------ Text segment ------

Mini: Shakespeare and Cross-dressing

In today’s episode, we’ll be covering cross-dressing in early modern England. Shakespeare depicts cross-dressing in multiple plays, but what was the contemporary cultural context? We'll dive into early modern reactions to cross-dressing both onstage and off and how Shakespeare uses cross-dressing as a plot device across his plays.

Kourtney Smith (KS): Welcome to another Shakespeare Anyone mini-episode! In these mini-episodes, we’ll be exploring topics that are related to Shakespeare but aren’t necessarily connected to whatever play we’ve been discussing. 

Elyse Sharp (ES): And they’re mini, because, well, they’re shorter than our other episodes. They’re like quartos if the regular episodes are folio editions.  

KS: In today’s episode, we’ll be covering cross-dressing in early modern England. Shakespeare depicts cross-dressing in many plays, but what was the contemporary cultural context?

ES: But before we get started, we think it would be wise to create a glossary for listeners who maybe aren’t so familiar with the language of the LGBTQIA community, as well as antiquated terms from early modern England that we’ll be bringing up. Let’s dive in!

KS: The first term we want to define is cross-dressing. Cross-dressing is the act of wearing the clothes of the gender one does not identify with. While simple, this definition is incredibly limiting when looking at the human experience, as well as gender identity and gender expression. Especially given the fact that gender and sex binaries are social constructs, gender lives on a spectrum and there are more than two sexes. But, for the sake of discussing Shakesepare and early modern England, we are going to do our best to balance the mentality of that time with what we know now.

ES: The next term we want to define is drag, or dressing in drag. Is cross-dressing drag? Yes and no. Drag is defined as the performance of masculinity and femininity. A drag queen is a person (typically identifying as male) who performs femininity; a drag king is a person (who typically identifies as female) who performs masculinity. And, of course, there are performers who perform somewhere within this binary. Drag is performance. So, just because someone cross-dresses, doesn’t mean they perform in drag. Hence, cross-dressing is and is not drag. And, unlike Korey’s factoid in the Intro Series, the term “dressed resembling a girl” in Shakespeare’s scripts could not be confirmed from our research. While we never claimed the term “drag” was used during Shakespeare’s time, it’s suggested the term originated from theatre slang of the 19th century for long skirts trailing along the floor.

------

*Objective 1*. Where does the Shakespeare cross-dressing transcript say the term "drag" is suggested to have come from?
*Objective 2*. Continue the Shakespeare cross-dressing transcript from its last sentence.
The lines after this point come from a separate source and are unrelated to the Shakespeare cross-dressing transcript.

------ Source data ------

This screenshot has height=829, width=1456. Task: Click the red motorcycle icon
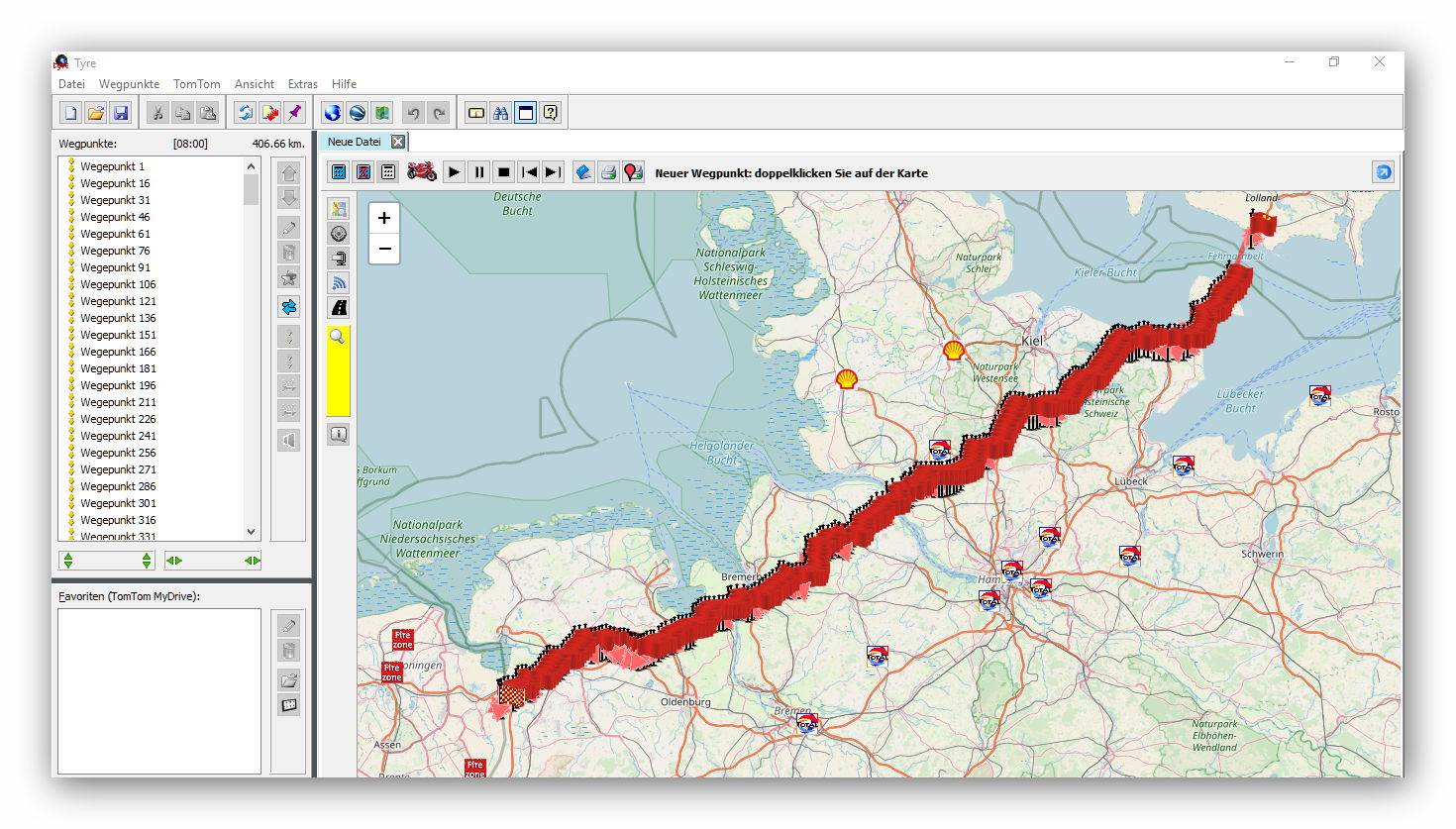click(x=421, y=172)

------

*Exercise result 1*. It is suggested to have come from 19th-century theatre slang for long skirts trailing along the floor.

*Exercise result 2*.
KS: The next term we want to define is transgender. Are cross-dressing peoples or peoples who perform drag the same as transgender peoples? No. According to Glaad’s Media Reference Guide, transgender is an umbrella term for people whose gender identity differs from the sex they were assigned at birth. People under this umbrella may describe themselves using one or more of a wide variety of terms. The key difference is that cross-dressing peoples present as a sex or gender that they do not identify with. Regardless of how visibly or not visibly transgender a person may be, their presentation rings true to their identity.

ES: The last term we want to define is transvestite, or transvestism. Transvestite and transvestism are antiquated terms that we do not encourage using, unless a person asks to be referred to this way. This is due to its transformation from a blanket term for cross-dressers and cross-dressing associated with non-heterosexual behavior to a derogatory term that was a linguistic tool to oppress gay peoples. You’ll be hearing a little bit of this word in the episode due to its presence in the text of early modern England. Please keep in mind its historical context.

KS: And, lastly, it’s important to note, as scholar Jean E. Howard writes, there is no way to measure how many people cross-dressed in Renaissance or early modern England, or why. This is due to limited sources. We couldn’t find any sources detailing firsthand accounts through primary sources, like letters or diary entries. And, even though we know queer and transgender people have always existed, we can only assume queer people might have cross-dressed as a form of gender expression. Unfortunately, we cannot cover the queer landscape in this episode. So, instead, let’s talk about those transgressors written down in history. And, yes, cross-dressing during Shakespeare’s time was a transgression against one’s providentially determined rank in life.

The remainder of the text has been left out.